__ACTION ITEM__
Give the data below again exactly as written, but without the pictures.
** Opening EXERCISE INPUTS block **
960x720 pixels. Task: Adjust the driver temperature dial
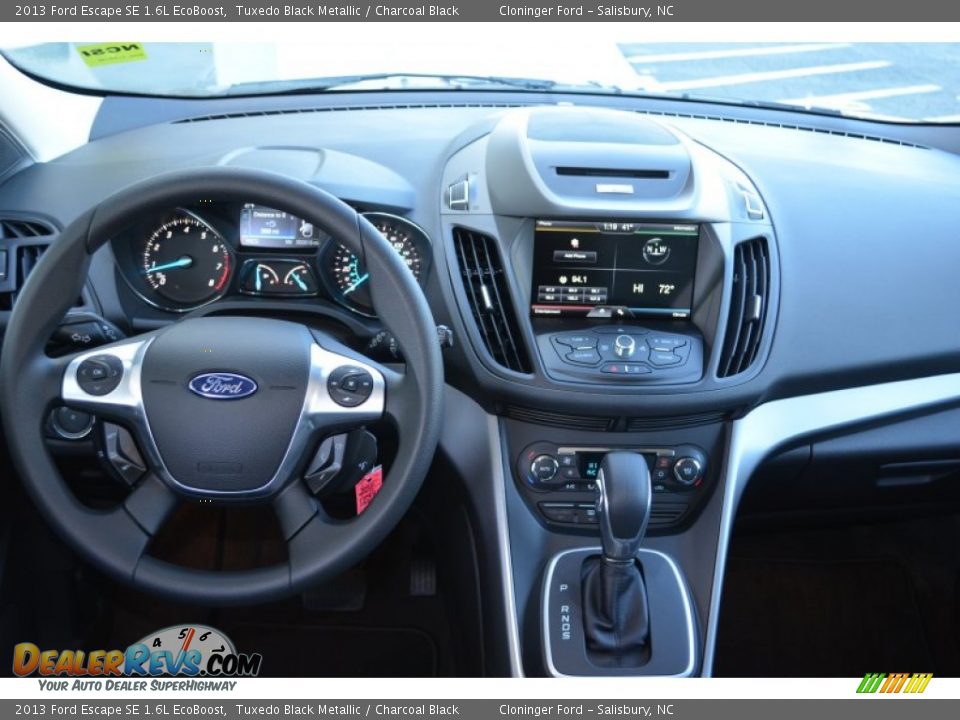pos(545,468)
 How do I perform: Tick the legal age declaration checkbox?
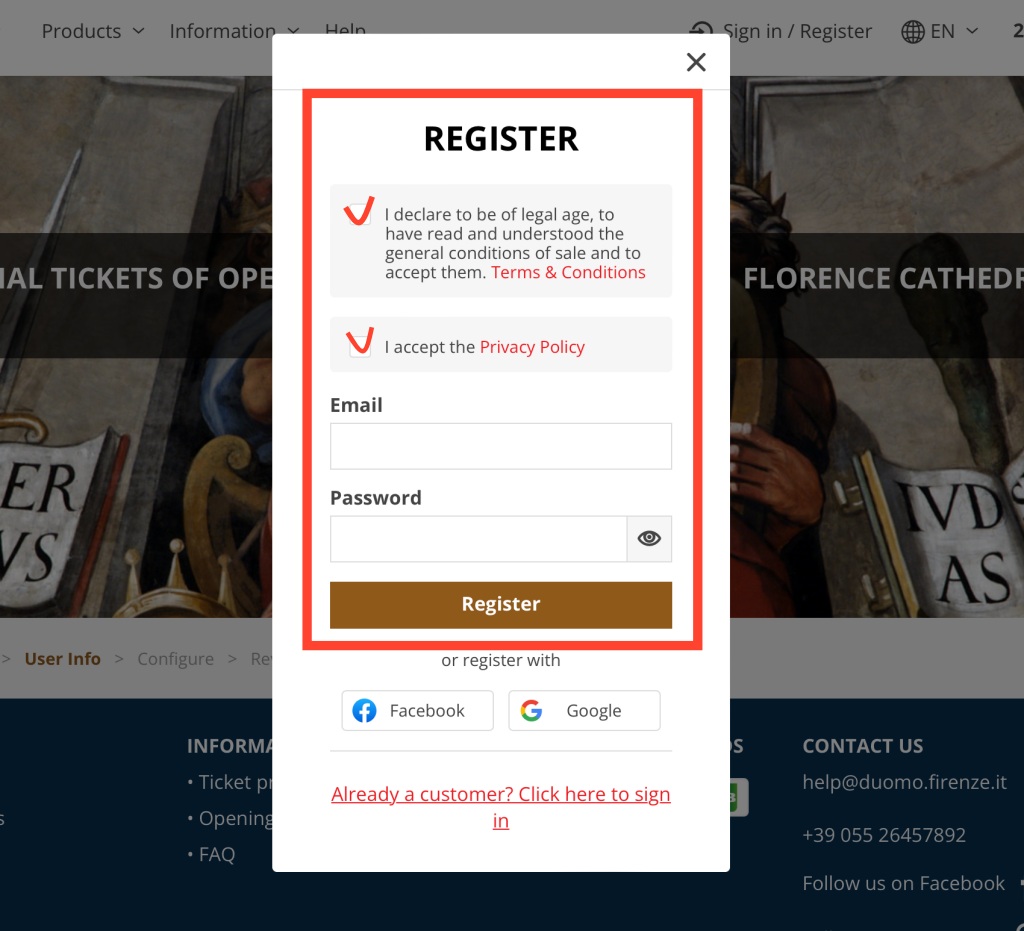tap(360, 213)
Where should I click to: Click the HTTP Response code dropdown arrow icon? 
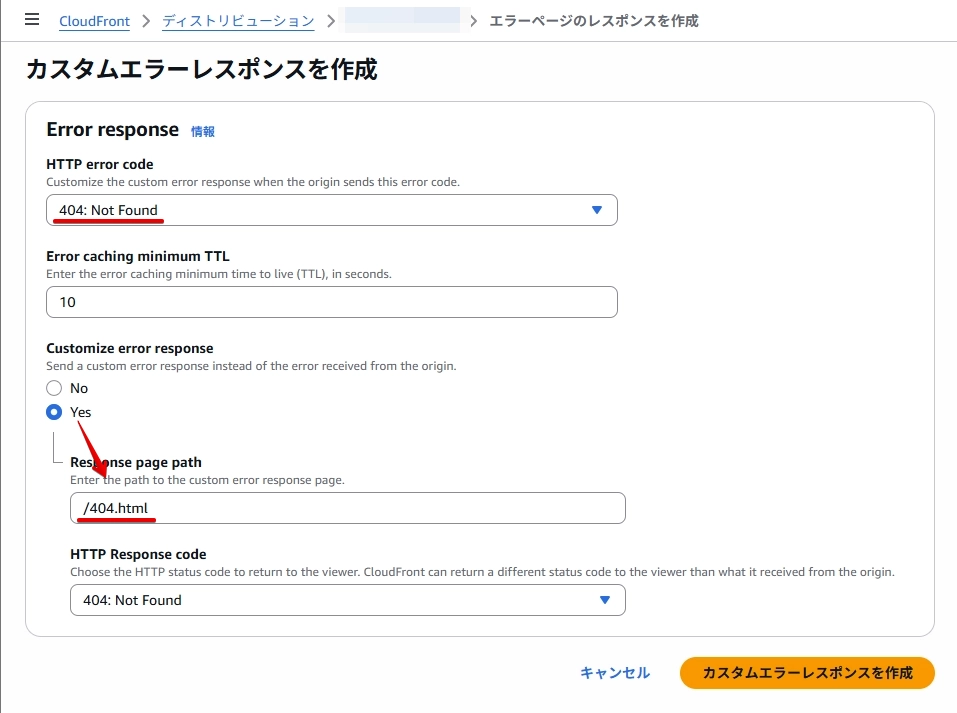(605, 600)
** Closing EXERCISE INPUTS block **
__ANSWER TO THIS PROBLEM__
960x720 pixels. Task: Adjust the driver temperature dial
pos(545,468)
 How do I perform: Tick the legal age declaration checkbox?
tap(360, 213)
Where should I click to: Click the HTTP Response code dropdown arrow icon? 
(605, 600)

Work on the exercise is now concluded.